R1/R8=2.036; where R1 is the radius of curvature of the object side surface S1 of the first lens L1 at the optical axis, and R8 is the radius of curvature of the image side surface S8 of the fourth lens L4 at the optical axis. When the above relationship is satisfied, the incident angle when light enters the optical system 10 can be reduced, so that the optical system 10 has a smaller angle of view.

CT3/CT2=1.824; where CT2 is the thickness of the second lens L2 on the optical axis, and CT3 is the thickness of the third lens L3 on the optical axis.

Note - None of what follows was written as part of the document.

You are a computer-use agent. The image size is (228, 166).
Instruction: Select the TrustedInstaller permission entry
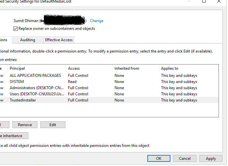point(23,100)
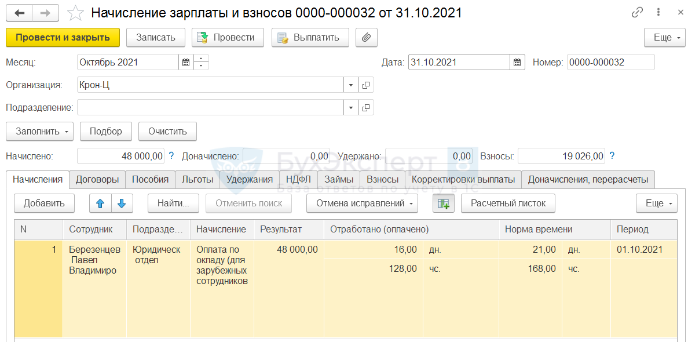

When the above relationship is satisfied, the second lens L2 and the third lens L3 can cooperate with each other in shape, thereby effectively improving the relative brightness of the periphery of the system, and at the same time, improving the yield rate of the lens assembly.

|SAG41|/CT4=0.676; where SAG41 is the vector height of the object side S7 of the fourth lens L4, that is, the maximum effective from the intersection point of the object side S7 of the fourth lens L4 on the optical axis to the object side S7 of the fourth lens L4 The radius is parallel to the horizontal displacement of the optical axis (the horizontal displacement is defined as positive when facing the image side, and negative when facing the object side). CT4 is the thickness of the fourth lens L4 on the optical axis. When the above relationship is satisfied, it is possible to reduce the incidence angle of the chief ray on the imaging surface of the optical system 10, while effectively controlling the incidence angle of the light at the maximum field of view when it is close to the object side S7 of the fourth lens L4. In addition, when the slope of the object side surface S7 of the fourth lens L4 changes greatly, the reflected light of the object side surface S7 due to uneven coating can be reduced, thereby avoiding stray light.

When satisfying the above relationships, the optical system 10 will have the characteristics of a small field of view and a short focal length, as well as a high relative contrast. It also has a small depth of field to highlight the subject and blur the background. In addition, it can effectively improve the macro. The detail imaging quality of close objects when shooting.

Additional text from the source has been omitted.